“…walking home alone I couldn’t believe my eyes…”
Usually a self-financed 7” single released four years prior to a band’s debut lp could be called humble beginnings, but since the UK act’s full-length career starts up and shuts off with Blood on Their Hands and some errant singles…well, you get the gist.
Originally recorded (the same day as the Southall riots, as rumor suggests) and pressed independently some time in mid-’79, the Sledgehammer single is half the self-titled semi-sandy hard rock a-side performed actually slightly lighter, but less formulaic than the likes of Gamma, Blackfoot, Poobah, and Rick Derringer, all more or less second tier bullies of the time and in reality resembles more bantamweight New England, Trooper, and Runner minus their complimentary production values. The other half, the b-side “Feel Good” (or “Feelgood” depending on which version you’re lookin’ at), is a barely rockin’, soft-hearted, Talking Heads-esque tiptoe that only has any known hardness thrown at it when a baritone solo struggles up the basement stairs toward the middle-end.

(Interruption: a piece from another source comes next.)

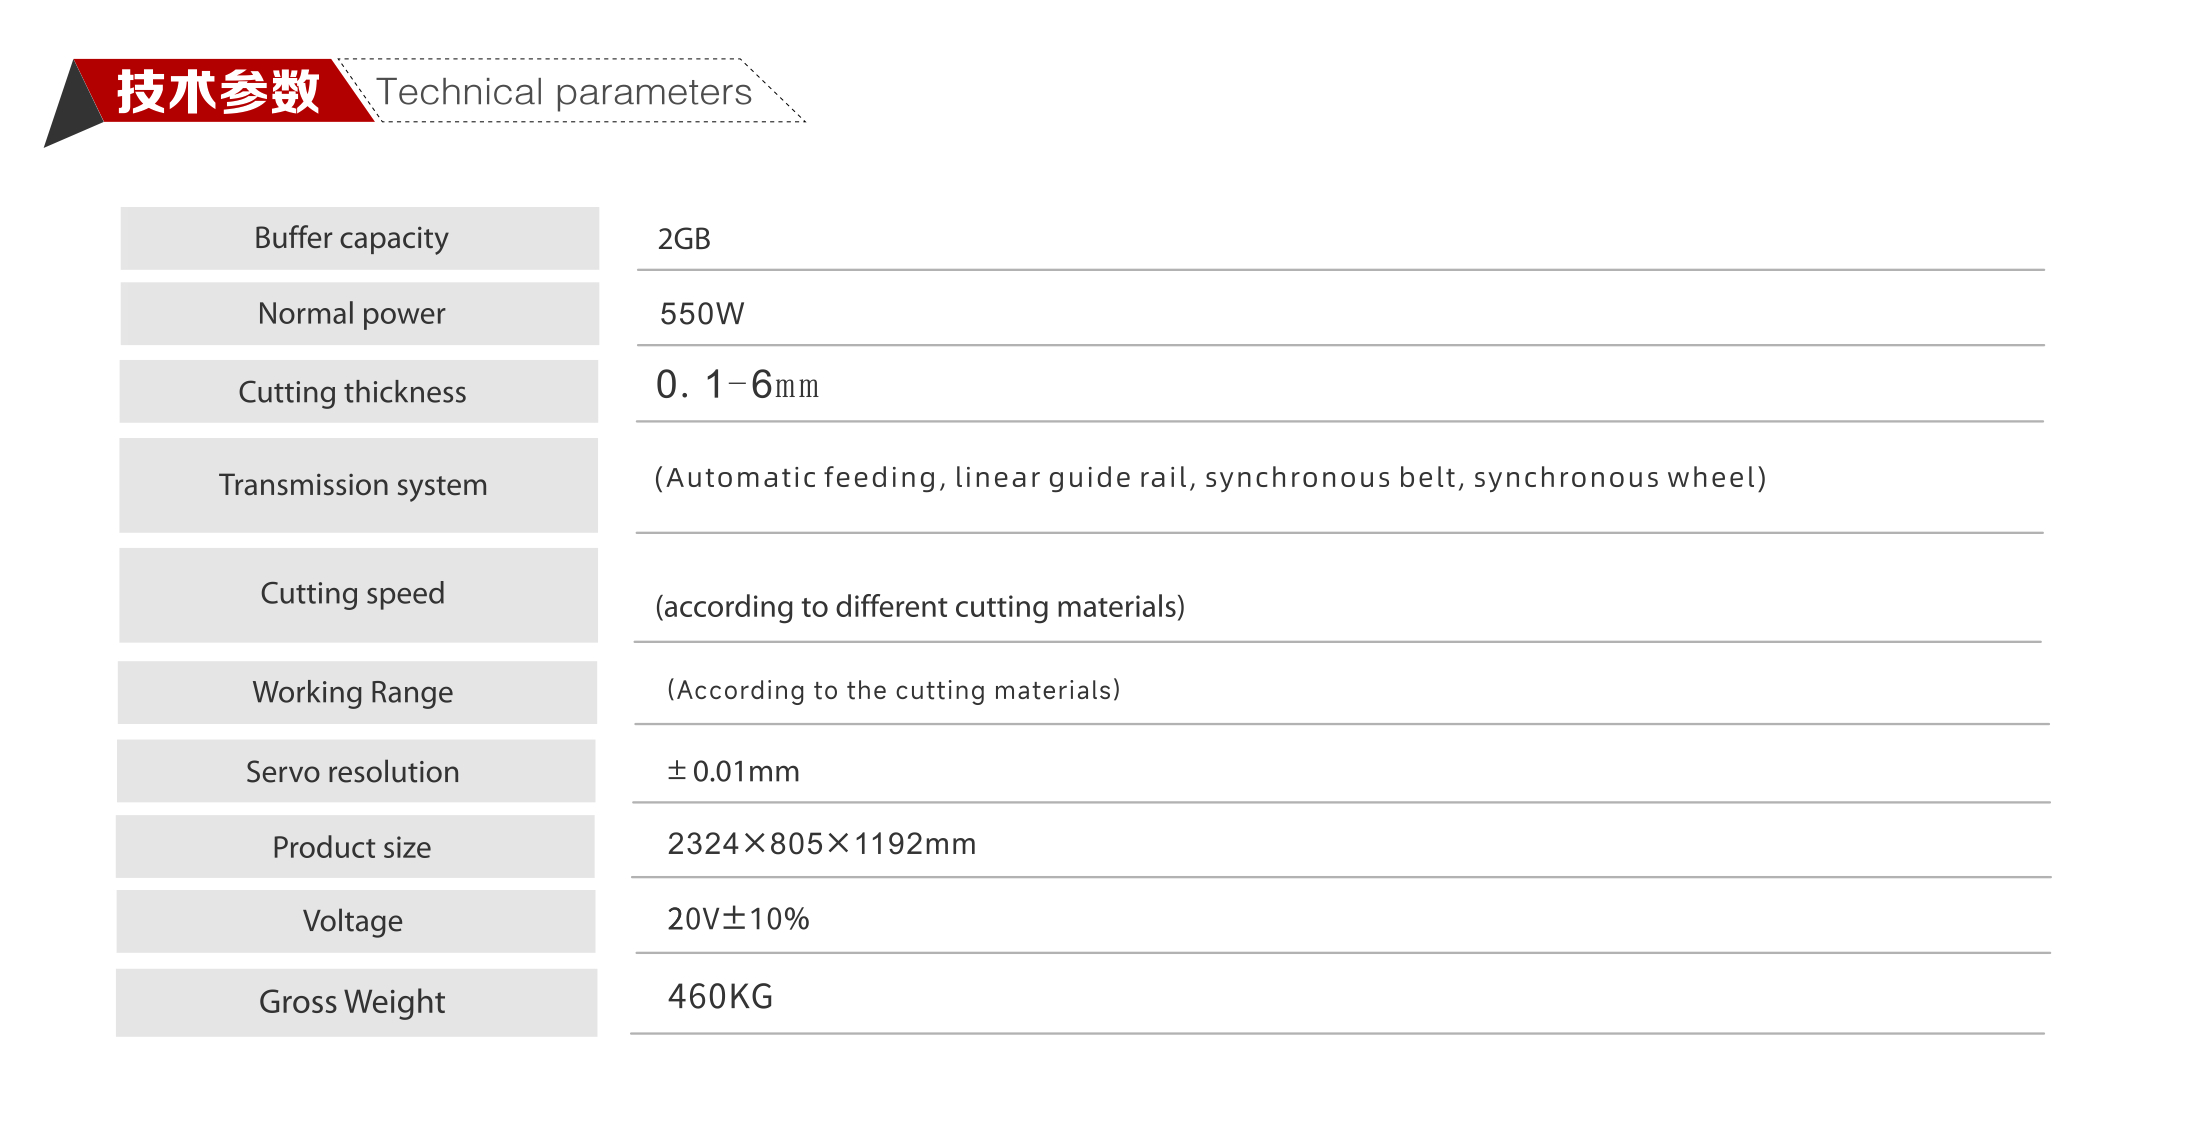Select the Normal power label cell
Image resolution: width=2201 pixels, height=1131 pixels.
coord(360,314)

Needless to say, getting whatever airtime was available for this 7” could only be “Sledgehammer”, a weirdly-interesting oddball with a loose-fitting amateur quality that sounds as if it drove in from one of rock’s side roads where structure and musicianship is less rigid and affixed and more custom and ‘live’ in an organic sense, meanwhile a faintly off-beat chorus does little to align the song’s irregular motion that helps make it the lovable ‘lil thing it is. It’ll also be a main attraction on their aforementioned future debut, but it’d be stupidly difficult to discern this since no song titles appear on its jacket.
The title track would gain more traction as a metal specimen when it’s featured on the 1980 Metal for Muthas compilation from EMI Records.
Fun fact 081d: When Valiant Records repressed the thing the following year and gave it a sleeve, the back cover features quotes from mid-‘79 Sounds Magazine writer Geoff Barton (name’s unfamiliar? Get in line for a smack) saying “Sledgehammer – the equivalent of several blows on the cranium with a large mallet…” and same time Sounds staffer Gary Bushell declaring “…now if all HM was like this…”.
Those were the days.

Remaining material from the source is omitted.